Week 4: The Gift of Hope

Scripture: Micah 5:4-5 – “And he shall stand and feed his flock in the strength of the Lord, in the majesty of the name of the Lord his God. And they shall live secure, for now he shall be great to the ends of the earth; and he shall be one of peace.”

Reflector: Brenda Mehos

Hope is a baby.

Mark and I became grandparents in October, and it’s been not only a very joyful experience, but one of hope as well! Hope for our grandson Theo’s future, hope for our future, and a more broad sense of hope by reconnecting to that miracle of a baby and his possibilities.

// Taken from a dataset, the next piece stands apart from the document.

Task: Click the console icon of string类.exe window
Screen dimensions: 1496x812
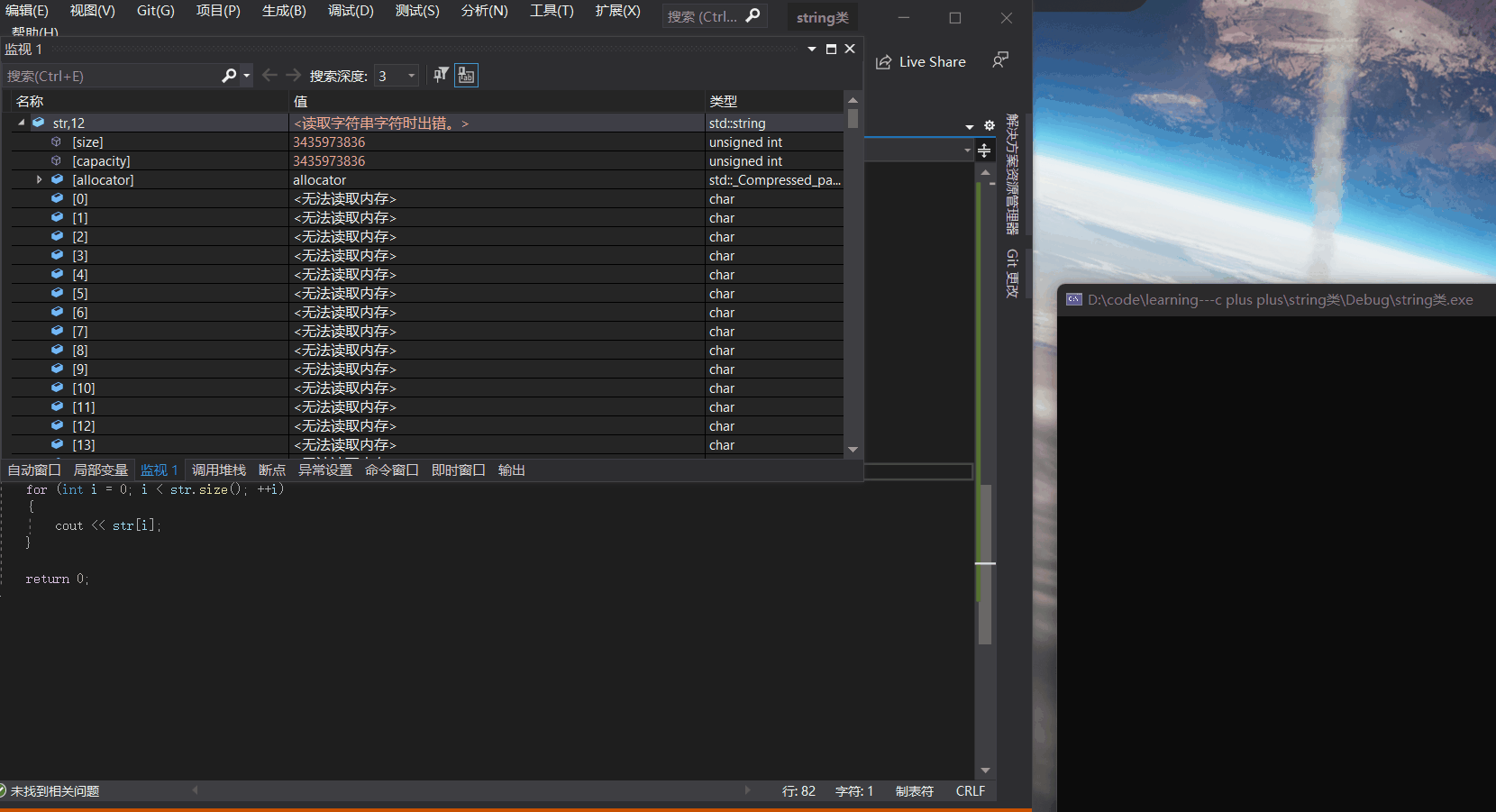Action: tap(1073, 300)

My friend Joan said this to me after meeting Theo on Zoom: “a newborn baby is the closest we get here on earth to God.” After holding our Theo in my arms for the first time and looking into his sweet face, I have to agree! There is something deep and eternal about this kind of love. It’s a pure and unconditional love that at its essence reminds us about where we came from and where we are going. This kind of hope and love urges us to be better people and work for a better world. It urges us to make hope happen. It’s no surprise Jesus came to us as a baby!

Thinking on this theme, I’m reminded that Father Elias Chacour, who founded the Mar Elias Educational institution in Israel, loves to tell the students that “you are not born a Christian or a Muslim, you are all born babies!” You could expand on this in our polarized world and say we are not born Democrat or Republican, or black or white. We are all simply human beings, and all are born as beautiful, innocent babies!

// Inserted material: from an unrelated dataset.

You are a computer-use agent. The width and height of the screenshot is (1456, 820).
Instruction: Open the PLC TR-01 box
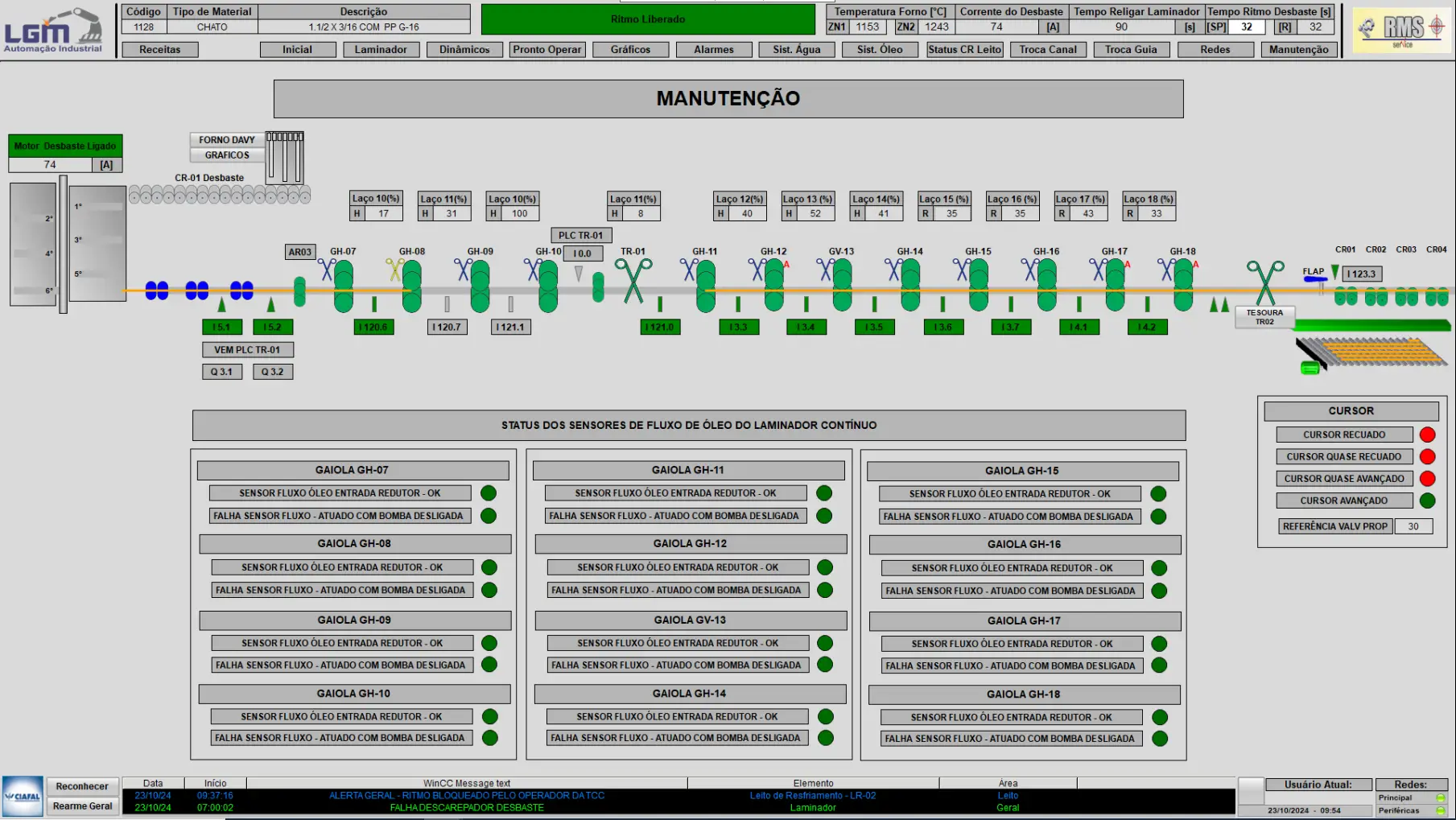[x=580, y=236]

Photo by Kiana Bosman on Unsplash
Children are our hope, and in many cases an example for how to live. Jesus said “Let the little children come to me, and do not hinder them, for the kingdom of God belongs to such as these,” and “truly I tell you, anyone who will not receive the kingdom of God like a little child will never enter it.” Luke 18:16-17. Many wise women and men suggest that we be more like children, and some child-like traits, I think, are worth keeping, include maintaining a sense of curiosity, wonder, imagination, fairness, and easy acceptance of others.

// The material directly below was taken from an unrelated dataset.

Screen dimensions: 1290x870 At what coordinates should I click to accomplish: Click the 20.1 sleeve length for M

In Dr. Jane Goodall’s newest book, The Book of Hope: A Survival Guide for Trying Times, Jane focuses on her reasons for hope which include not only the human intellect, the resilience of nature, and the indomitable human spirit, but also the power of young people. Jane says “I maintain hope partly because everywhere you go, there are young people who are dedicated, passionate, and begging to make a difference. You can’t help but be inspired by them.” How does Jane inspire youth? She writes, “it’s about listening to them, their ideas, and encouraging and empowering them to roll up their sleeves and take action.” I vow to listen better to the children and young people I encounter, and be a source of encouragement and empowerment for them. Therein lies our hope.

Prayer: God of Hope, help us not to forget the child within each of us. May we be open in hearts and minds to our children and young people that we might continue to have open doors. Amen.